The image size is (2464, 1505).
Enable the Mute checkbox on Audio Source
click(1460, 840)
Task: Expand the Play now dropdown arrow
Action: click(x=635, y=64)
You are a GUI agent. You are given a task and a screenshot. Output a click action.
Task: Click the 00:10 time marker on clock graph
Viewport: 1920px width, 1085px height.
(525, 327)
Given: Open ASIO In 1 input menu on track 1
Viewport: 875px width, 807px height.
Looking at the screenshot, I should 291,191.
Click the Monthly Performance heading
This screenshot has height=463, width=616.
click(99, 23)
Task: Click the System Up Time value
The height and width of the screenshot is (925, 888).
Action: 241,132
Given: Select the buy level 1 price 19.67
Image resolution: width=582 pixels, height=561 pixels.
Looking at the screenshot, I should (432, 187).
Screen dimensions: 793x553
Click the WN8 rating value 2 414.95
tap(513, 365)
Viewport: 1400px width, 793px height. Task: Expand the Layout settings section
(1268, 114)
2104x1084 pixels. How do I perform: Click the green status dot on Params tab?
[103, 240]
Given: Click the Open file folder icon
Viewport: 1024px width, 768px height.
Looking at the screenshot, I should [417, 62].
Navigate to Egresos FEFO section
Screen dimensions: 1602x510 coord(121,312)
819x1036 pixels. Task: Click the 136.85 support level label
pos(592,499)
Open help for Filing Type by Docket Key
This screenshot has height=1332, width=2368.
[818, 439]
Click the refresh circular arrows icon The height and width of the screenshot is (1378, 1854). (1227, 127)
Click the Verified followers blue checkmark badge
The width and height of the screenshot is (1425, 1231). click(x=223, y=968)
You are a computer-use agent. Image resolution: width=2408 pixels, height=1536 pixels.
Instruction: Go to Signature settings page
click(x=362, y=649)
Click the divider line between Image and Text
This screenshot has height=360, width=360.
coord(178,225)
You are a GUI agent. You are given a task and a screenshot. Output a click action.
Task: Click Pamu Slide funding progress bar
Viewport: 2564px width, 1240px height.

*What you are asked to do*. Please recast every line of the items above as a Markdown table with the columns "No." and "Line", numbering each row and leaving out blank lines.

*Right answer*.
| No. | Line |
|---|---|
| 1 | The image size is (2464, 1505). |
| 2 | Enable the Mute checkbox on Audio Source |
| 3 | click(1460, 840) |
| 4 | Task: Expand the Play now dropdown arrow |
| 5 | Action: click(x=635, y=64) |
| 6 | You are a GUI agent. You are given a task and a screenshot. Output a click action. |
| 7 | Task: Click the 00:10 time marker on clock graph |
| 8 | Viewport: 1920px width, 1085px height. |
| 9 | (525, 327) |
| 10 | Given: Open ASIO In 1 input menu on track 1 |
| 11 | Viewport: 875px width, 807px height. |
| 12 | Looking at the screenshot, I should 291,191. |
| 13 | Click the Monthly Performance heading |
| 14 | This screenshot has height=463, width=616. |
| 15 | click(99, 23) |
| 16 | Task: Click the System Up Time value |
| 17 | The height and width of the screenshot is (925, 888). |
| 18 | Action: 241,132 |
| 19 | Given: Select the buy level 1 price 19.67 |
| 20 | Image resolution: width=582 pixels, height=561 pixels. |
| 21 | Looking at the screenshot, I should (432, 187). |
| 22 | Screen dimensions: 793x553 |
| 23 | Click the WN8 rating value 2 414.95 |
| 24 | tap(513, 365) |
| 25 | Viewport: 1400px width, 793px height. Task: Expand the Layout settings section |
| 26 | (1268, 114) |
| 27 | 2104x1084 pixels. How do I perform: Click the green status dot on Params tab? |
| 28 | [103, 240] |
| 29 | Given: Click the Open file folder icon |
| 30 | Viewport: 1024px width, 768px height. |
| 31 | Looking at the screenshot, I should [417, 62]. |
| 32 | Navigate to Egresos FEFO section |
| 33 | Screen dimensions: 1602x510 coord(121,312) |
| 34 | 819x1036 pixels. Task: Click the 136.85 support level label |
| 35 | pos(592,499) |
| 36 | Open help for Filing Type by Docket Key |
| 37 | This screenshot has height=1332, width=2368. |
| 38 | [818, 439] |
| 39 | Click the refresh circular arrows icon The height and width of the screenshot is (1378, 1854). (1227, 127) |
| 40 | Click the Verified followers blue checkmark badge |
| 41 | The width and height of the screenshot is (1425, 1231). click(x=223, y=968) |
| 42 | You are a computer-use agent. Image resolution: width=2408 pixels, height=1536 pixels. |
| 43 | Instruction: Go to Signature settings page |
| 44 | click(x=362, y=649) |
| 45 | Click the divider line between Image and Text |
| 46 | This screenshot has height=360, width=360. |
| 47 | coord(178,225) |
| 48 | You are a GUI agent. You are given a task and a screenshot. Output a click action. |
| 49 | Task: Click Pamu Slide funding progress bar |
| 50 | Viewport: 2564px width, 1240px height. |